- _Text_
*** Begin section ***
Sr. Scientific Programmer, Human Genome Sequencing Center Baylor College of Medicine, 1995 -- 2001
- Principal programmer for the 'Sequencing Pipeline' at the
HGSC, a system for the collection, analysis and assembly of
Human genomic data. This system has processed ~5M sequence
traces and assembled and submitted ~3,500 BAC clones.
The pipeline is written in Perl and integrates the use of many
other programs supplied by other centers and the NCBI. Reports
were written with Perl/CGI and available on the internal web
site.
- Trained junior programmers in programming (principally
Perl/CGI) and the HGSC computing environment.
- Acted as backup/senior system administrator for the computing
environment of the HGSC. The facilities have grown from a
Sparc 20 at my start to ~30 Unix machines (Solaris, Irix,
Linux) with 1.4TB of disk and 14TB of tape.
- Selected and installed PBS (Portable Batch System) for our
computing cluster.
- Installed and administered an Oracle 7.3 database of lab
production and sequencing reads.
- Supported and trained others on the use of specialized
software applications. (Phred, Phrap, Consed, Staden, GCG,
others...)
- Participant in the HGSC's Whole Genome Shotgun Assembly
project. Contributed a prototype to BANDIT, a project to
explore genomic analysis.
- Acted as the HGSC's 'Chief Answer Guy', answering questions
over a wide spectrum of computing (theory, history and
practice) posed by fellow programmers.
Programmer, Project Management Systems, Brown & Root Inc., 1992 -- 1995
- Aladdin -- Author of a system, written in Progress under AIX,
to estimate the time and cost to fabricate custom pressure
vessels. Tracks customer information and proposal status.
Exports a planned budget into the shop floor control system,
SYMIX. Imports from DISASU, a vessel design program.
- Management Graphics -- Generates graphs of project status for
project and company management. Data is collected from Brown &
Root's Integrated Project Management System, written in
Oracle, and graphs are generated using Access and Microsoft
Graph.
- Equipment & Specification Database -- Designed and wrote a
Paradox database to track tagged equipment used in the Exxon
SYU refinery and the specifications under which the equipment
was purchased.
- Warehouse Barcoding -- Programmed hand held barcode readers
using IRL to manage inventory at Brown & Root's central
warehouse.
Education
BSc. Computer Science, Texas A&M University, Dec 1991
Publications
- Lander ES, Linton LM, Birren B, Nusbaum C, et. al.
Initial sequencing and analysis of the human genome.
Nature. 2001 Feb
15;409(6822):860-921
- Mark D. Adams, Susan E. Celniker, et. al.
The genome sequence of Drosophila melanogaster.
Science. 2000 Mar 24;287(5461):2185-95.
PMID: 10731132; UI: 20196006
- Muzny DM, Metzker ML, Bouck J, Gorrell JH, Ding Y, Maxim E, Gibbs RA.
*** End section ***
- _Stored data_
*** Begin section ***
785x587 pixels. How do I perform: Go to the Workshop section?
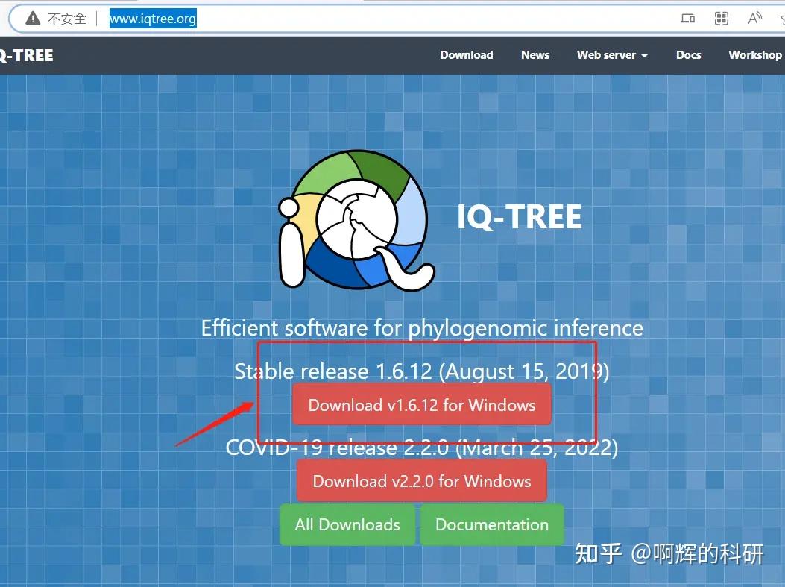click(x=755, y=54)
*** End section ***
- _Try it_
Summarize the résumé in two sentences.

- _Your response_
From 1995 to 2001, as a senior scientific programmer at Baylor College of Medicine's Human Genome Sequencing Center, the résumé's subject was principal programmer for the Perl-based Sequencing Pipeline, which processed about 5 million sequence traces and assembled and submitted about 3,500 BAC clones, and also trained junior programmers, served as backup system administrator, and ran an Oracle database. Before that, from 1992 to 1995, the subject built systems at Brown & Root, including Aladdin for estimating the time and cost of custom pressure vessels, and the résumé also lists a computer science degree from Texas A&M University and publications on the human and Drosophila genome sequences.